As people who express themselves through motion, athletes in particular have a commanding sense of body language. An image of a sprinter crossing the finish line with their hands flung in the air can send a burst of elation, while looking at a gymnast crouching on the ground can transmit their anguish.

But a closer look at these poses shows that interpreting body language isn’t as straightforward as it may seem. Sometimes, a winning and a losing athlete appear to be posing identically, showing the complex nature of emotions and blurred lines between pain and pleasure involved in athletic competitions.

First, let’s look at the iconic winning pose. In this photo of Carl Lewis winning the men’s 4×100 meter race in Barcelona, Lewis’ arms are spread wide and chest opened up, as if welcoming the entire world into his feat. This expression displays Lewis’ sense of immediate and overwhelming power. His arms make a V—for victory—a symbol that translates across all sports. Whether we’re looking at a boxing or tennis photo, we can almost feel the adrenaline raising them high above their heads or out behind them like wings.

In contrast, an image of Thai boxer Kaeo Pongprayoon shows the athlete splayed across the boxing ring floor with the winner of the match on his feet hovering near him.

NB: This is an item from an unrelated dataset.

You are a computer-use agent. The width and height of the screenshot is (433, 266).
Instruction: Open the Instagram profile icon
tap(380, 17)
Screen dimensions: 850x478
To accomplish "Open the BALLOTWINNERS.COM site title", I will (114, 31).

His arms are raised over his head, but his body is supine creating the inverse of the victory pose. He is opening himself up not for victory but for defeat.

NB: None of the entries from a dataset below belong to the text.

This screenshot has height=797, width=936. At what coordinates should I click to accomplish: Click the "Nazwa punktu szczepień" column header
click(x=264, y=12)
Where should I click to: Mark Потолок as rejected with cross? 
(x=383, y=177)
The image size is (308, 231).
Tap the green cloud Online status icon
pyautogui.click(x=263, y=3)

However, reading the signs of body language is not so simple. Petter Northug adopted the same pose after winning – not losing — the 50km cross country skiing race in 2010.

In other photos, it’s the ambiguous expression in the subjects’ body language that captivates us. We see shoulders hunched, hands balled into fists, faces scrunched: are these the signs of the pain of loss or the ecstasy of the win?

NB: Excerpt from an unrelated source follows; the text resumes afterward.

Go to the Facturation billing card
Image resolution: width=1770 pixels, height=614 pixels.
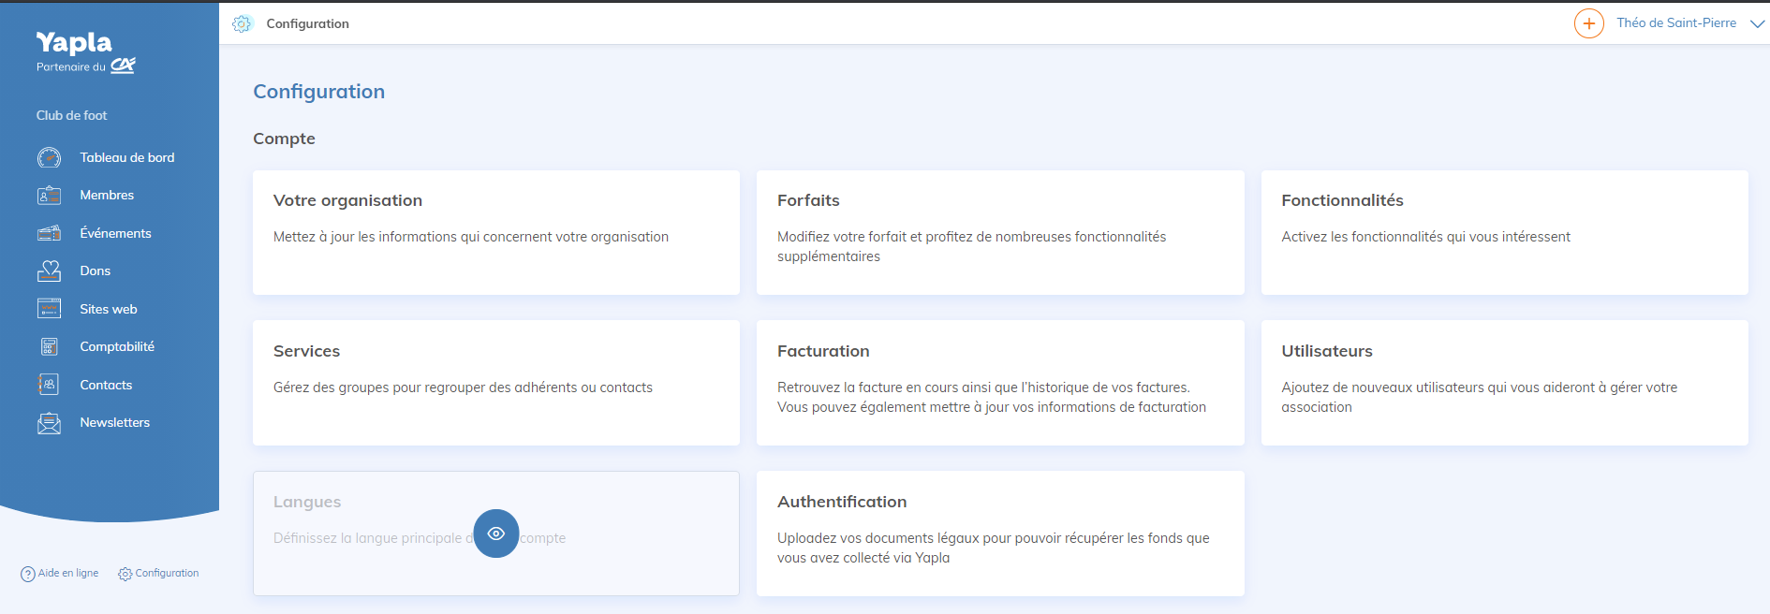point(999,383)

Australian runner Cathy Freeman, sitting cross-legged on the track, appears to steady herself after a blow to the chest. Her eyes squeezed shut, she seems to be searching for air, or meaning, after winning the gold medal.

This image of Japanese wrestler Kenichi Yumoto sitting on his shins, spine curled over, his forehead touching the floor, at first glance may appear to be Yumoto savoring his win, but in fact he is recoiled in an act of personal protection after losing his match.

Facial expressions can be as hard to decipher as their corporal counterparts. What emotions are behind these tears and moans?

Sometimes the expression is crystal clear, like Shelly-Ann Fraser-Pryce’s in this photo taken in her moment of triumph at the 2012 Olympics.

While we relish an individual athlete’s successes, a different kind of emotion arises from seeing the physical signs of love and respect among members of an Olympic team. Linked arms and embraces are signs of a group sharing the burden of the high stakes, the bliss of achieving the unthinkable, and sometimes just pure physical exhaustion.

The iconic imagery of these athletes reminds us that the Olympics are arenas in which our deepest human emotions—fear, joy, empathy—are expressed in physical terms that both inspire awe, and resonate within our own bodies.